Here is a top-view of the insides. Top-left is the ProgRock board with the low pass filter kindly made for me by Chris G3XIZ. Bottom-left is the 70 MHz transverter board. This was the original TCXO version board. I had managed to avoid blowing it up, so I lifted the TCXO and its voltage regulator, then fed the 42 MHz signal in place of the original oscillator. Buried in the middle is the attenuator board. Sitting behind that is the Vero board containing the "Idiot Circuit", the PTT relays, fuse and power feeds, plus connections for the Pulse Per Second. All of the LEDs are connected via 2.54mm pin-headers - just in case any fail. The white heat-shrink on the four floating wires had to be fitted after my first idea of using IPC crimps failed and the external FC-40 refused to talk. The wires were originally under the board. They are now floating as I could not put them back under once soldered. I had thought about soldering them in the first place, and took a short-cut, which did not work!
There was no room to add the relay for the PPS isolation, so I made a little daughter board, looping the power for the main LED through two pin headers. I only had 5V versions of the MEDER relays left, so I added a 78L05 to power it. I also decided to add a limiting resistor to the front panel red PPS LED. I did not leave myself room on the Vero, so it ended-up in the lead covered with heat-shrink. The same thing happened with the TRX power LED. That is what you get for building something at midnight!
Here are all of the rear connectors:
So I am not going to win any awards for the rear panel markings! How about the front panel?

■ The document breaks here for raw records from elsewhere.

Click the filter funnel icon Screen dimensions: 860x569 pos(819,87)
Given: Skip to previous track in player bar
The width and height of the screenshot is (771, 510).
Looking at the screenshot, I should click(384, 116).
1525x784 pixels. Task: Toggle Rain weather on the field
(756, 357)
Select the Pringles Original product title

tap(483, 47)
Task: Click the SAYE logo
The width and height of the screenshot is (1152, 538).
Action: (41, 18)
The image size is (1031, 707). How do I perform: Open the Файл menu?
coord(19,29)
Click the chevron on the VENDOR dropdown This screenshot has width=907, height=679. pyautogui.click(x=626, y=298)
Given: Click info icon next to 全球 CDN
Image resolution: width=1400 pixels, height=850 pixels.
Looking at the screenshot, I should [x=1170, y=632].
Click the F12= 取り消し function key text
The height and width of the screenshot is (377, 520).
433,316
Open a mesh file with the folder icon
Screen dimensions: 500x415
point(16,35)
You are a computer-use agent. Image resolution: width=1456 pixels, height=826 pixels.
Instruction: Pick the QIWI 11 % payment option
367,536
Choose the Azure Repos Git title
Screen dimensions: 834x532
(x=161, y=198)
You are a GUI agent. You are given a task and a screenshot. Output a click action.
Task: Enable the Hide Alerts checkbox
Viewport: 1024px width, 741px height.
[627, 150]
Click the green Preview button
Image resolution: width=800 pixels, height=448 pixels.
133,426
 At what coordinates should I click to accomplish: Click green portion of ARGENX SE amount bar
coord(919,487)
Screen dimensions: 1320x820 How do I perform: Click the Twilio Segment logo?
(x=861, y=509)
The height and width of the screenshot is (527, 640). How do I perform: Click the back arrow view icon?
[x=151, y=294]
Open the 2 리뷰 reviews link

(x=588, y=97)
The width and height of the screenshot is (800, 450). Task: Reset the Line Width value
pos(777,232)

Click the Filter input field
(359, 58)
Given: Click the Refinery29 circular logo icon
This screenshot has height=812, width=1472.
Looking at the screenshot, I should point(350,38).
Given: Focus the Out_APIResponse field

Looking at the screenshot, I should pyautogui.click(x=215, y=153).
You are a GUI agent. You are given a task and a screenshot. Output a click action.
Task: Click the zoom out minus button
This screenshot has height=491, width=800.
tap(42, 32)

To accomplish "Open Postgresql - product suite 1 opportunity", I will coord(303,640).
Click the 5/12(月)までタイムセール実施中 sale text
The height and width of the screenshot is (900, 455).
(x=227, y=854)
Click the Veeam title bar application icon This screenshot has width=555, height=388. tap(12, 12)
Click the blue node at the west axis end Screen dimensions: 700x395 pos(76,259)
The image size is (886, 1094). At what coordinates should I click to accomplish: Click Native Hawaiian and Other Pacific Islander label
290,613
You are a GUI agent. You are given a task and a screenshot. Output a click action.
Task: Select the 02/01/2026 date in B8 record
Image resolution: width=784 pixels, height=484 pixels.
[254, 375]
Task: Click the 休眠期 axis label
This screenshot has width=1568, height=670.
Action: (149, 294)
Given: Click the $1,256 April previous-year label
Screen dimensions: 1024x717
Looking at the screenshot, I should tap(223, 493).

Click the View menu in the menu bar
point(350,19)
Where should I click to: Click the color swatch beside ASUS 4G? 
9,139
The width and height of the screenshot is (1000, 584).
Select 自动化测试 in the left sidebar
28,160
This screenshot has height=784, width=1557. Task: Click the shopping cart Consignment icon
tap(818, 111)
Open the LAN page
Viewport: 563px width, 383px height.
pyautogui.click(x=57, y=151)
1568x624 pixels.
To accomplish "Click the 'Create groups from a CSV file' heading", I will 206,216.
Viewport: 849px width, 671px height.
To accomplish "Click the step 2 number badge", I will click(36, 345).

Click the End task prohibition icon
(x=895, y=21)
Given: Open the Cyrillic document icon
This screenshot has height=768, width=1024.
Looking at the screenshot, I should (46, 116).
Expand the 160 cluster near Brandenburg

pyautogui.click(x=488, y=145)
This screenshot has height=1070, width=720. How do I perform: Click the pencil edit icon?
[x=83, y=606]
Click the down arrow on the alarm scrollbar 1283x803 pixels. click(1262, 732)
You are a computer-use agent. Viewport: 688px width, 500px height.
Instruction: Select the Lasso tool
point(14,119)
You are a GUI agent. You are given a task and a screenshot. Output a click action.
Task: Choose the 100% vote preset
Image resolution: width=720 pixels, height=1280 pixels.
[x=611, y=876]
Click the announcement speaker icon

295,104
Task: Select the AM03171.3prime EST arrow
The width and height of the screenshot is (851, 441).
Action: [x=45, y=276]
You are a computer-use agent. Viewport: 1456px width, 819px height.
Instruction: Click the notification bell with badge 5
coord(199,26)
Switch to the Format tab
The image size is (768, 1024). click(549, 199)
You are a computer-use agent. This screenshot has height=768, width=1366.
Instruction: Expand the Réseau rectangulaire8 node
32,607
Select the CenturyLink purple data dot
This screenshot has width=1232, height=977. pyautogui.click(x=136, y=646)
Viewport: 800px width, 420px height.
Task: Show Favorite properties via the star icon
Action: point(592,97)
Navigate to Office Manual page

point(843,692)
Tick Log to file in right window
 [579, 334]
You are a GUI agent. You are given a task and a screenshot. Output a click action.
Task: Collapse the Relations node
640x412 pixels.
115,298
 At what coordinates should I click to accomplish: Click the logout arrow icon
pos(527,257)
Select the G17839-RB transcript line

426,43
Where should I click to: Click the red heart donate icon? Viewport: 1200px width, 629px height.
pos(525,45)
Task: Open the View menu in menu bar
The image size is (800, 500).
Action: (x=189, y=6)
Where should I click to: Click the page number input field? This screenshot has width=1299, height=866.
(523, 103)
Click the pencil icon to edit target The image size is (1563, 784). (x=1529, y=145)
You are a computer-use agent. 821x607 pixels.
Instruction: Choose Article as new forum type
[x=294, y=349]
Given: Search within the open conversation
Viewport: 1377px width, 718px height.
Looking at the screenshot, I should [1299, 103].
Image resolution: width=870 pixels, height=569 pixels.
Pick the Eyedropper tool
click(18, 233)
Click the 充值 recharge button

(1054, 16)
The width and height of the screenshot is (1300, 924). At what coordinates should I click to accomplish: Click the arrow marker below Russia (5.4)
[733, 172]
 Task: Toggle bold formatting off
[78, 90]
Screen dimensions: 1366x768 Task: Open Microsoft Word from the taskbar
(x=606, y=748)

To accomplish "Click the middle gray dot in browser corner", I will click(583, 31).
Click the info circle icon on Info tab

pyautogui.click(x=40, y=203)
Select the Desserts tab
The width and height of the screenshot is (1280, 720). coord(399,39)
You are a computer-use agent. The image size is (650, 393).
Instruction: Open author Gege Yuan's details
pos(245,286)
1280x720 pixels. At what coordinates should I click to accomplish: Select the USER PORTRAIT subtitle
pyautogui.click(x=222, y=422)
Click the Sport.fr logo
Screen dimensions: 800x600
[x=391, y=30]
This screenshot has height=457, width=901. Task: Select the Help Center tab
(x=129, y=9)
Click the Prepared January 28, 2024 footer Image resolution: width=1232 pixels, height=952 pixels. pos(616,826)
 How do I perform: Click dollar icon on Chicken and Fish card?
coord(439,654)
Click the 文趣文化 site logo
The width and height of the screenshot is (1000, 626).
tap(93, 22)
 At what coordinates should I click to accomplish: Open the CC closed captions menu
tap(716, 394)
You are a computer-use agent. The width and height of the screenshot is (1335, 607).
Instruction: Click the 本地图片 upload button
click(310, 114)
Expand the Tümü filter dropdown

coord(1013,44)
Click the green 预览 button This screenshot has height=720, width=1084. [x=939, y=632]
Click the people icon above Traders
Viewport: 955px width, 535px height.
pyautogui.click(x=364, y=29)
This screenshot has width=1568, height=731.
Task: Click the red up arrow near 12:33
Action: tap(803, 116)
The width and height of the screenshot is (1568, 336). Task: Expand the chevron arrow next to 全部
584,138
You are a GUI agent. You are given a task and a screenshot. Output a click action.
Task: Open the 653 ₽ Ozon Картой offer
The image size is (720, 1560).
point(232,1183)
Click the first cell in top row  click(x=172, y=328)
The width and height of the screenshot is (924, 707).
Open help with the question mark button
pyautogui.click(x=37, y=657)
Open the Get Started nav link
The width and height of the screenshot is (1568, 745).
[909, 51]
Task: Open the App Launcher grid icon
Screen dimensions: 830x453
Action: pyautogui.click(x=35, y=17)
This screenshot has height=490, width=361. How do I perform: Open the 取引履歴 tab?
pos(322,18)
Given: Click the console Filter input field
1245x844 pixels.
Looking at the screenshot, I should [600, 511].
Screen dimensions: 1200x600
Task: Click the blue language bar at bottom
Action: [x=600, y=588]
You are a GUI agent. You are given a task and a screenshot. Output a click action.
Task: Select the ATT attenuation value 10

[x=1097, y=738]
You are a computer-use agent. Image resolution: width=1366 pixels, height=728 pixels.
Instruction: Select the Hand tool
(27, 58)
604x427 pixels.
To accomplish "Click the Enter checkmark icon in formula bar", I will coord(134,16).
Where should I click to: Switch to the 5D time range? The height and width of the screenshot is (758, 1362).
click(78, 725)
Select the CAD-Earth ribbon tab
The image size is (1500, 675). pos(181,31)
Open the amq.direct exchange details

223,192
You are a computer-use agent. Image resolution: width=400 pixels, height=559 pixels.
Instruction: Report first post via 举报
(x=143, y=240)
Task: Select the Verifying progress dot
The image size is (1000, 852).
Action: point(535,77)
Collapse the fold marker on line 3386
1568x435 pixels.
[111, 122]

The camera on my Nokia 8 struggled a little with the LEDs. The POWER LED is a colour-changing version that slowly cycles through a variety of colours. The FAIL LED is yellow; the TX LED is white; the PPS LED is red; and the TRX LED is blue. You might notice from the FT-991A's display that the fail mode is preventing any transmit power from being delivered. The label was created in LibreOffice Draw and printed on Avery L7068 polyester heavy duty laser labels. There are two per A4 sheet, so it is a little wasteful. The label was affixed and cut-down to suit the aluminium panel. The bulges in the corner are due to the countersunk screws not quite sinking flush. I neglected to check this before making-up the front panel!
This has been a worthwhile project as I can now take part in the local 4 metre nets using the exceptional audio quality of the Neewer desk microphone and the FT-991A; and be totally lazy with my foot-switch for hands-free operation. I have limited the transverter board to deliver 10 watts, which is sufficient for local rag-chews; and possibly some FT8 when conditions permit. I may yet experiment with C4FM and SSTV on 4 metres...
Of course, once you build something like this, you immediately want to re-design it. An output power/VSWR meter would be nice; as would a properly designed PCB. That would probably require a bigger box!